The flow rate control device 6 receives information from the cation concentration detection means 4, the anion concentration detection means 5, and the flow rate detection means 7, 8, 9, and operates the valves 10, 11, 12 (preferably automatic control valves, but also as manual valves). ) to control the flow rate flowing into each flow path.

It goes without saying that the present invention is not limited to the above implementation and width.

As described above, according to the present invention, there is a practical advantage that the abundance ratio of residual cations and residual anions in demineralized water can be easily and accurately controlled to desired values over a wide range.

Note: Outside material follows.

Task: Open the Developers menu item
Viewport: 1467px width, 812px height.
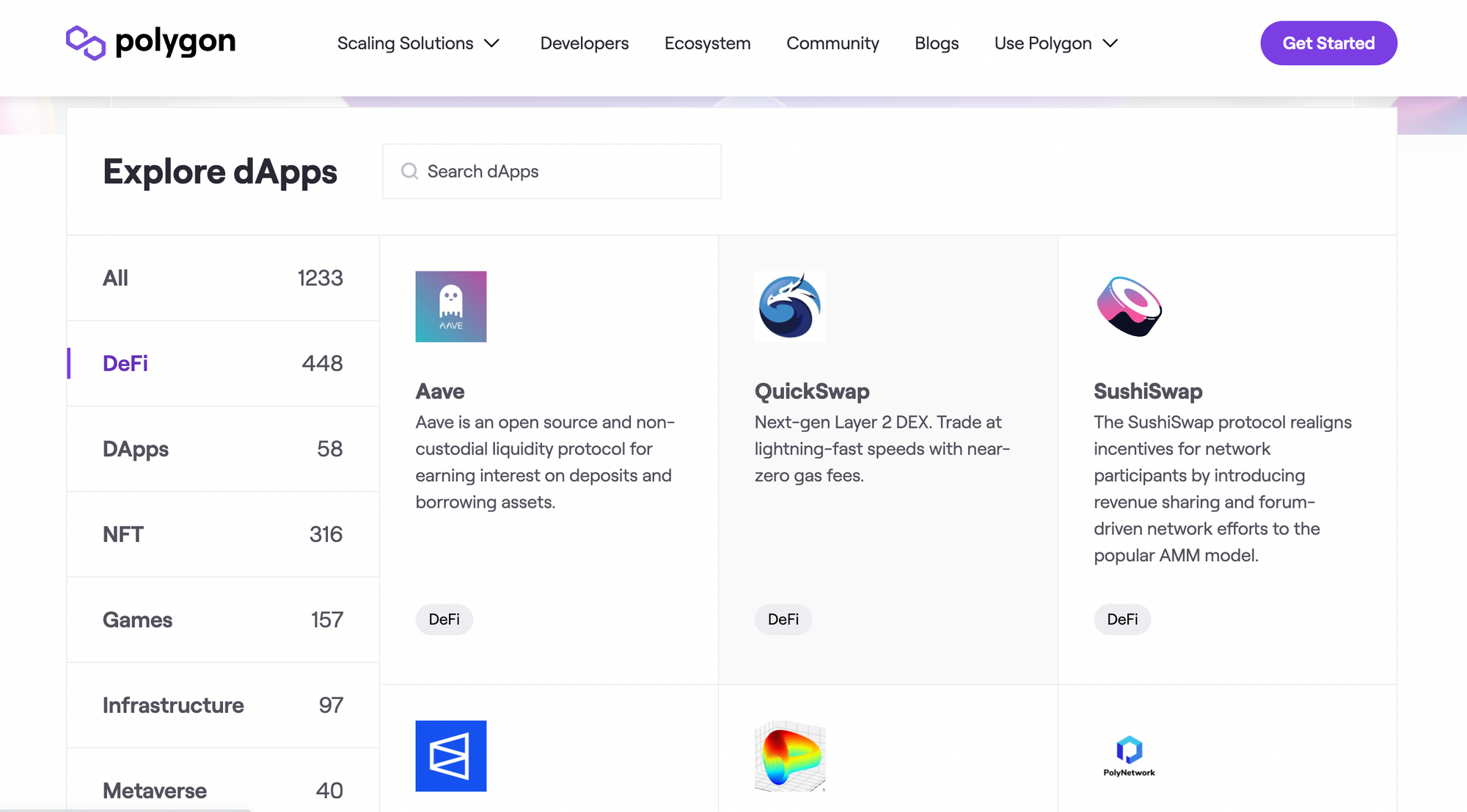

[Brief explanation of the drawing]

The drawing is a flow sheet illustrating one embodiment of the invention. DESCRIPTION OF SYMBOLS 1...Demineralized water production device, 2...CR layer, 6...Combination layer, 4...Cation concentration detection means, 5...Anion concentration detection means, 6...Flow rate control device, 7 ,8.9...
・Flow rate detection means, 10, 11, 12... valve. Patent Applicant: Ebara Infilco Corporation Representative Patent Attorney Sen 1) Neji

Claims (1)

[Scope of Claims] 1. In a method in which raw water is treated in a desalination process and then treated in an ion exchange process, the ion exchange process is carried out through a transfer line for desalinated water from the desalination process, and a strongly acidic cation exchange in the form of hydrogen ions. A resin layer and a strongly basic anion exchange resin layer in the form of hydroxide ions are arranged in parallel to form a resin layer, and residual cations other than hydrogen ions and residual anions other than hydroxide ions are removed from the outflow water from the ion exchange process. the cation exchange resin layer of the demineralized water that flows into the ion exchange step based on the measured equivalence ratio so that there is no difference between the target equivalence ratio and the measured equivalence ratio;
A method for controlling the abundance ratio of residual cations and residual anions in desalted water, comprising setting the ratio of the distribution and supply flow rate to an anion exchange resin layer and a transfer line. 2. The method according to claim 1, wherein the desalting step is an ion exchange step. 5. The method according to claim 1, wherein the desalination step treats condensate. 4. The method according to claim 1, wherein the residual cation is a sodium ion and the residual anion is a chloride ion.